Graduate Research

Monday, July 17, 2006

Elbow, Peter. "The Music of Form." College Composition and Communication. 57:4 (June 2006): 620-666.

Elbow relates writing to art forms, showing the correlations and differences between experiencing each kind of work. For instance, someone who experiences a visual piece of art can see it all at once; however, a reader of an art, or work, is likened to an ant on a canvas, taking in it bit by bit, but not being able to see the whole piece at once. "When we read a text, we are like the ant. The text is laid out in space across multiple pages, but we can only read one small part of it at a time" (621). The writer is obligated, then, to bring the reader through the work through an artistic organization that makes the reader want to stay with the entire piece, as a musician draws a listener through a piece.

Elbow draws a parallel between writing and music -- how does a musician keep an audience, and likewise a writer? "... the answer is the same one that applies to music. Successful writers lead us on a journey to satisfaction by way of expectations, frustrations, half-satisfactions, and temporary satisfactions: a well-planned sequence of yearnings and reliefs, itches and scratches" (626). The form of the writing should be more exciting, then, than a traditional five-paragraph essay, which gives away its crescendo by announcing its intention at the beginning of the work.

"In short, our very understanding of what organization means -- with its implicit spatial metaphor -- seems better suited to describing the organization of objects in space than the organization of events in time. Ifwe want to do better justice to the form of temporal events, we need more attention to the problem of written language as buried in time -- and the potentialities for binding time ...

...But writing is not music. Writing offers various resources to helpreaders compensate for its embeddedness in time -- resources largely unavailable in music. Writing centers on a semantic dimension (verbal meaning) that we don't usually find in the abstract, nonsemantic medium of time" (628).

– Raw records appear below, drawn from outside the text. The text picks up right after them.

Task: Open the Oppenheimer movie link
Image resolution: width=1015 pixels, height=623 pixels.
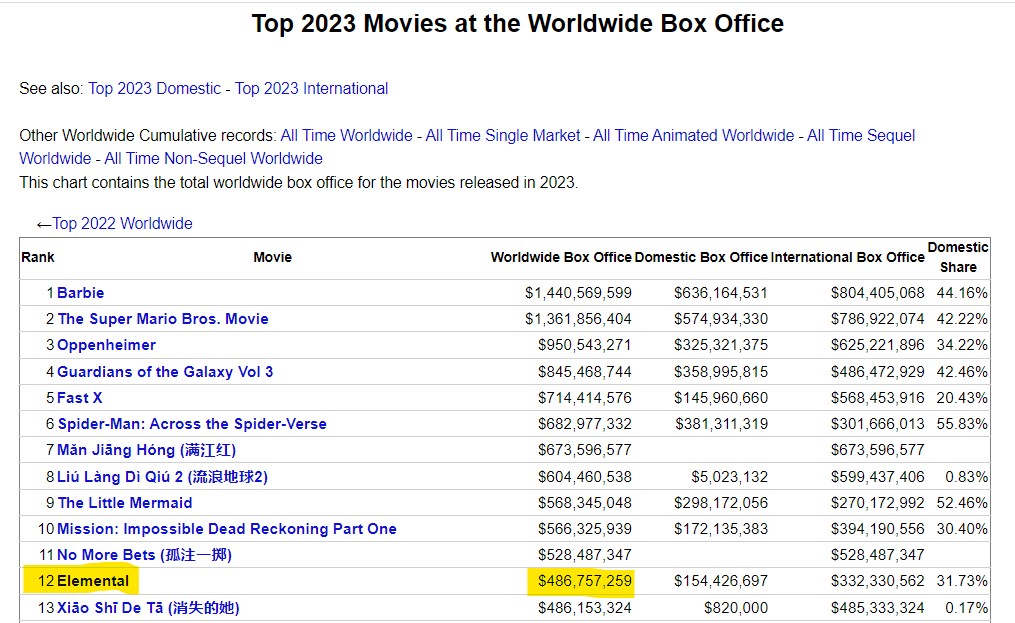Action: [106, 345]
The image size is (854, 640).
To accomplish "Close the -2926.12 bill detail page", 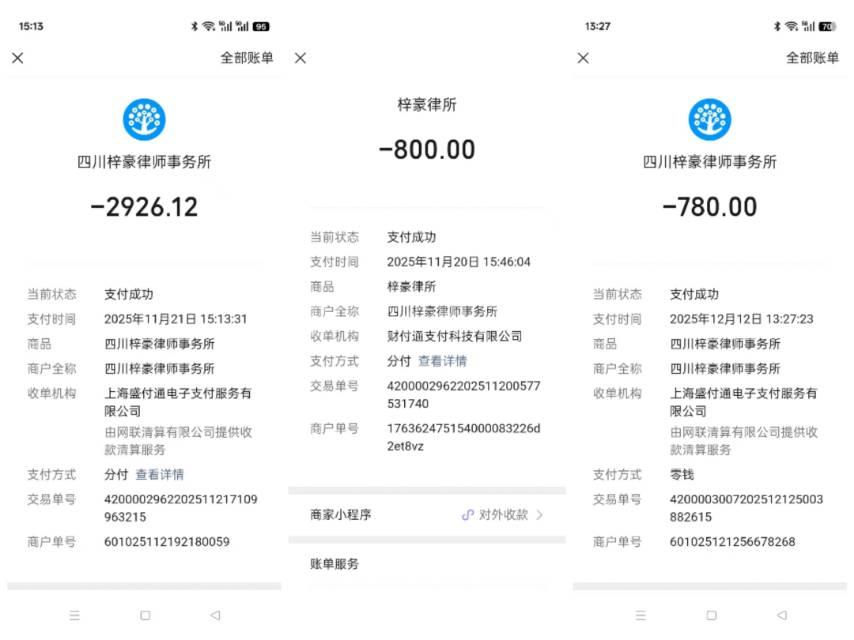I will tap(17, 58).
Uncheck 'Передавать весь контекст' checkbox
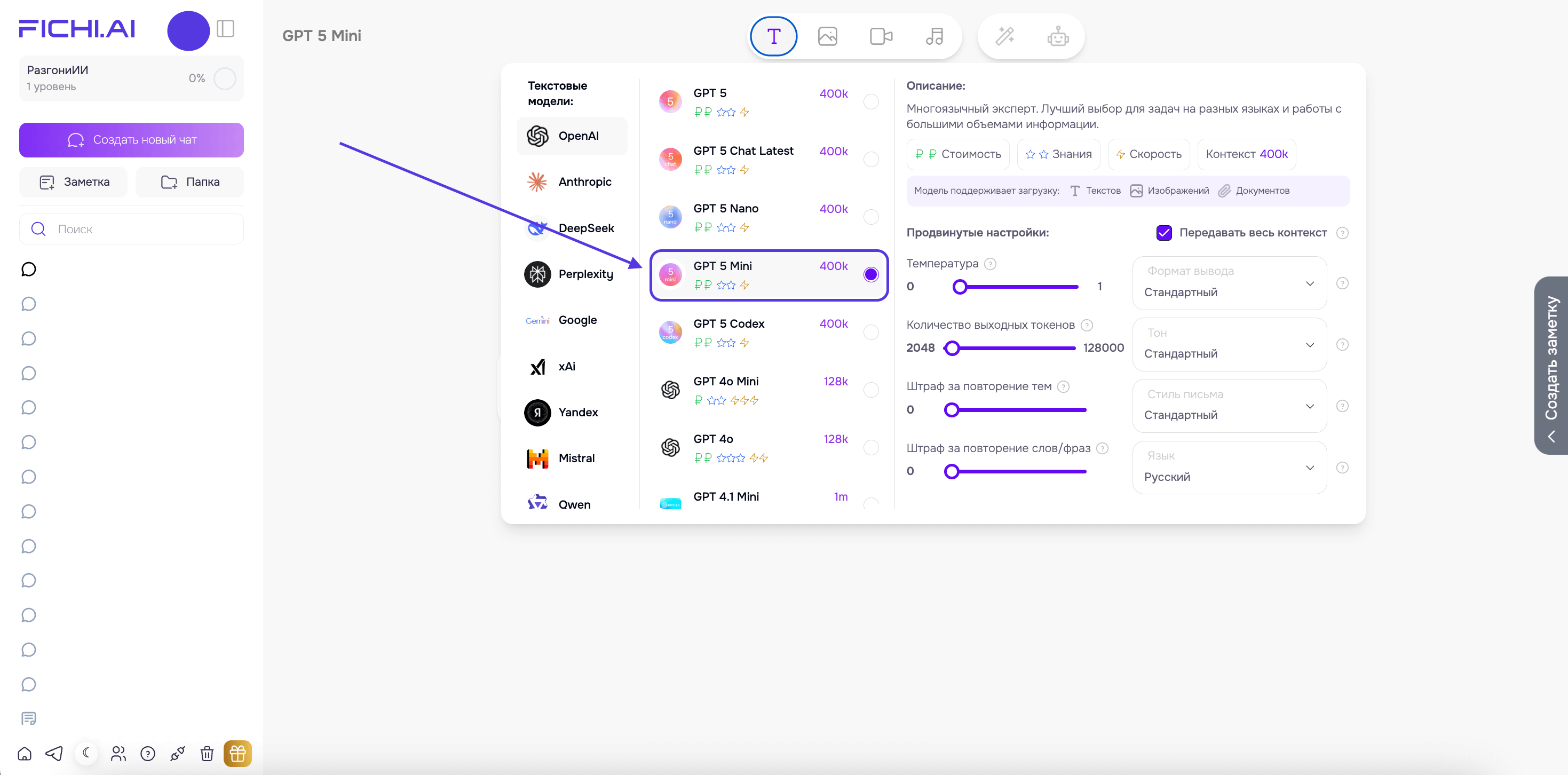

The reader cannot escape the time of the work. Elbow likens time to both the narrative and also the cohesion or motion of the work. "I'm interested in what we might call dynamic cohesion -- (and) dynamic coherence where we're pulled from element to element ... where the parts of the essay don't just sit together because they are semantically linked, rather, we feel them pulled together with a kind of magnetic or centripetal force. Dynamic cohension and dynamice coherence create the music of form.

"Suppose we've made clear thesis statements and maps of organization, but readers are tired and bored or in a bad mood? if we can pull readers through and give them pleasure and satisfaction from reading, they are more likely to carry on and even to be more sympathetic to the ideas we are trying to sell. Consider the typical problem of textbooks: they are impressively well organized in all these signposting ways (along with the best graphics that money can buy). Yet they often put readers to sleep" (633).

This seems, to me, to be another example between the differences in the way writing is emphasized between composition and creative writing -- in the latter, we are looking for the rhythm of the piece just as much as we are looking for the natural order of the thoughts.